_Given problem A_
Set out the records that follow the Boy Soda text as a numbered list with one line per item, skipping blank lines and leaving out the pictures.

_Extract to read_
[BEGIN]

- Born: Brae Luafalealo
- Origin: Terrigal, New South Wales, Australia
- Genres: Soul; hip-hop; Contemporary R&B; Electronic;
- Occupations: Singer; songwriter;
- Instrument: Vocals
- Years active: 2019–present
- Label: Warner Music Australia (2021–present)
- Website: https://www.sodaszn.com/

= Boy Soda =

Australian musician

Brae Luafalealo (known professionally as Boy Soda) is an Australian singer-songwriter, who released his debut single "Time for That" in 2019, and debut album Soulstar in October 2025.

==Early life and education==
Luafalealo grew up in Terrigal on New South Wales' Central Coast. Luafalealo attended the University of Technology Sydney, studying music and sound design.

[END]

_Given problem B_
Rewrite everything in the Boy Soda article from "Brae Luafalealo (known" down to "in October 2025.", changing "debut album" to "first album".

_Dataset entries_

[BEGIN]

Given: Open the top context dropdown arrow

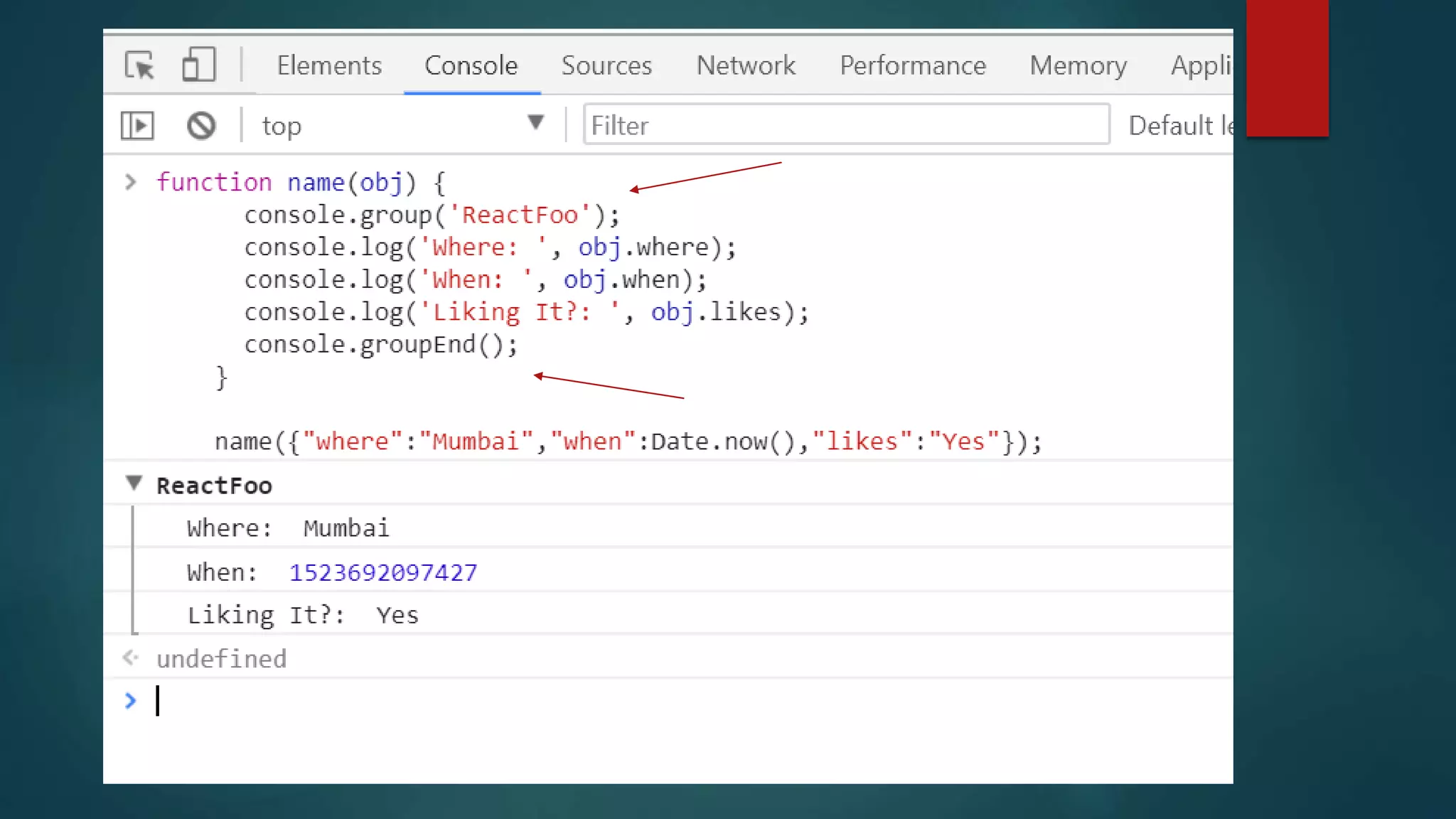Looking at the screenshot, I should [536, 123].
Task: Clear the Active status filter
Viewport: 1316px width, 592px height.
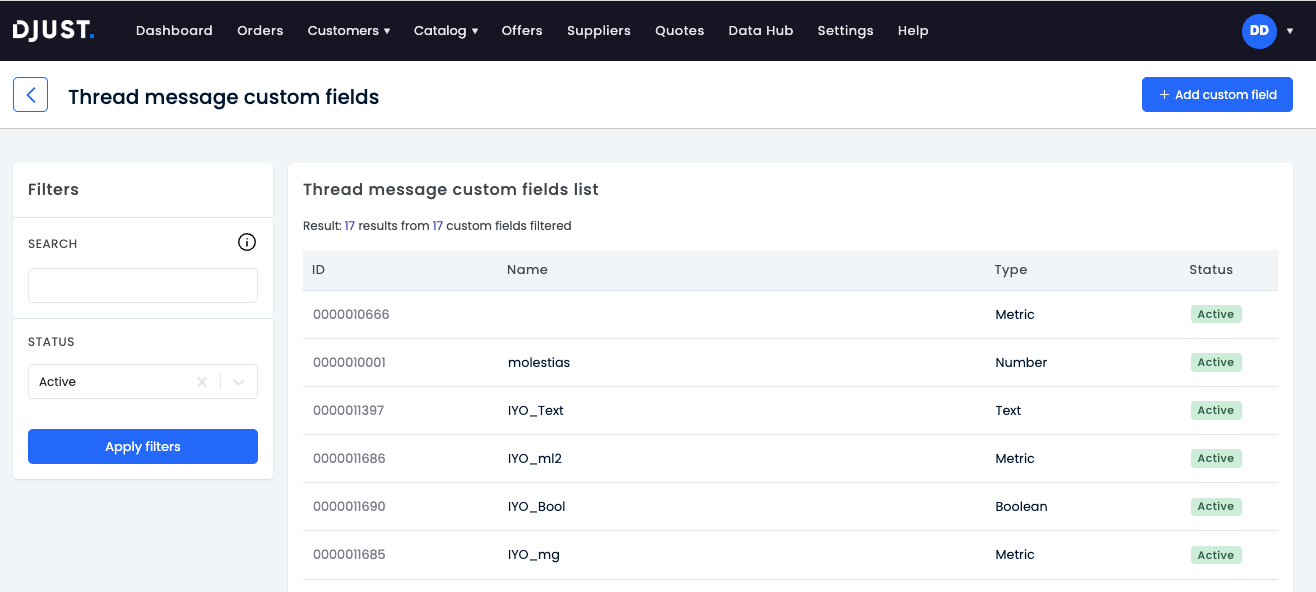Action: (x=202, y=382)
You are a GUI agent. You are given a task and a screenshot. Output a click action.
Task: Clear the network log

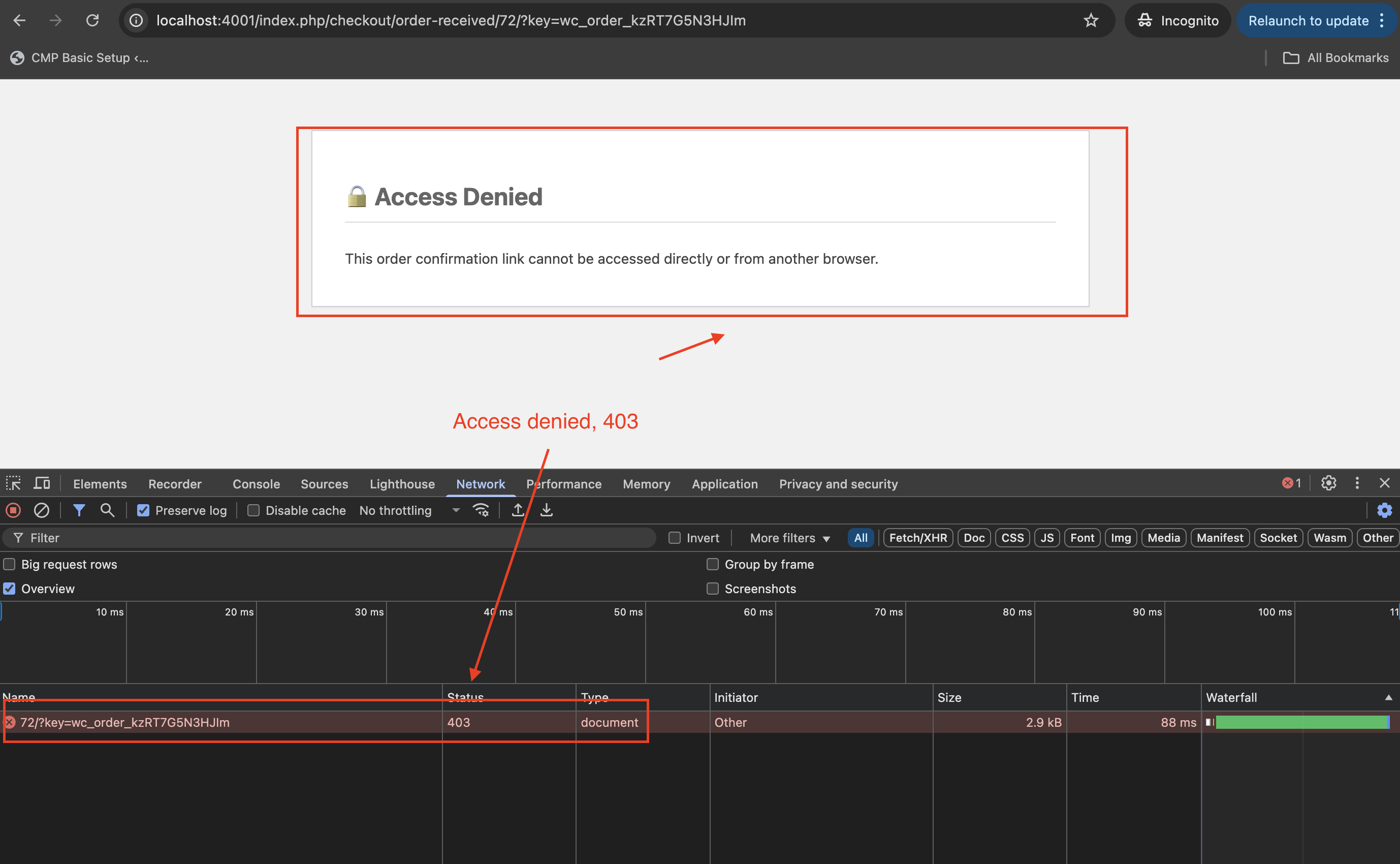pos(41,510)
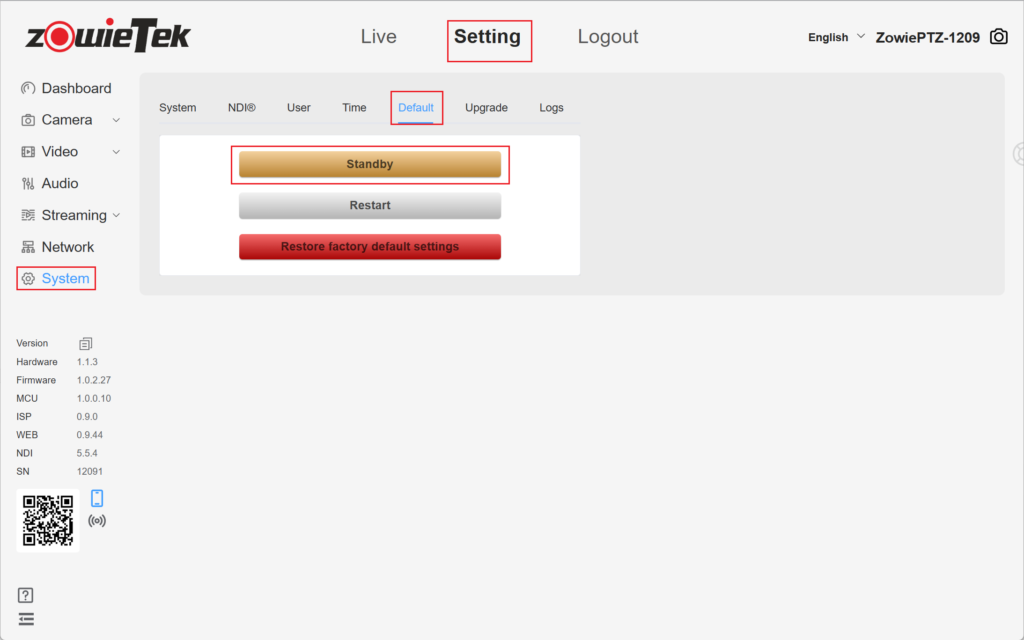Click the ZowieTek logo
Image resolution: width=1024 pixels, height=640 pixels.
(x=108, y=37)
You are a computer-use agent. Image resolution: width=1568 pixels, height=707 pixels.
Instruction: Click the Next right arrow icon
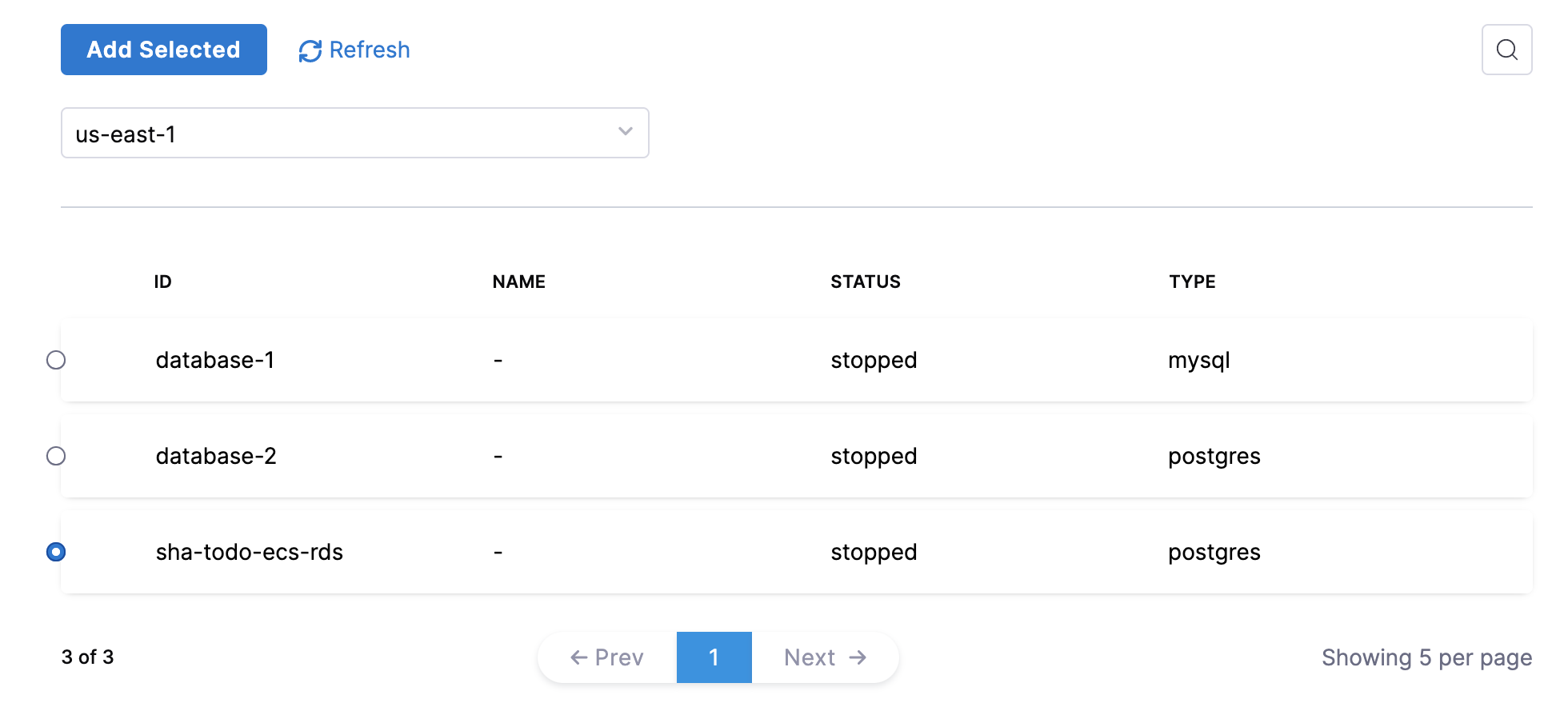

[END]

_Exercise result A_
1. Given: Open the top context dropdown arrow
2. Looking at the screenshot, I should [536, 123].
3. Task: Clear the Active status filter
4. Viewport: 1316px width, 592px height.
5. Action: (x=202, y=382)
6. You are a GUI agent. You are given a task and a screenshot. Output a click action.
7. Task: Clear the network log
8. pos(41,510)
9. Click the ZowieTek logo
10. Image resolution: width=1024 pixels, height=640 pixels.
11. (x=108, y=37)
12. You are a computer-use agent. Image resolution: width=1568 pixels, height=707 pixels.
13. Instruction: Click the Next right arrow icon

_Exercise result B_
Brae Luafalealo (known professionally as Boy Soda) is an Australian singer-songwriter, who released his debut single "Time for That" in 2019, and first album Soulstar in October 2025.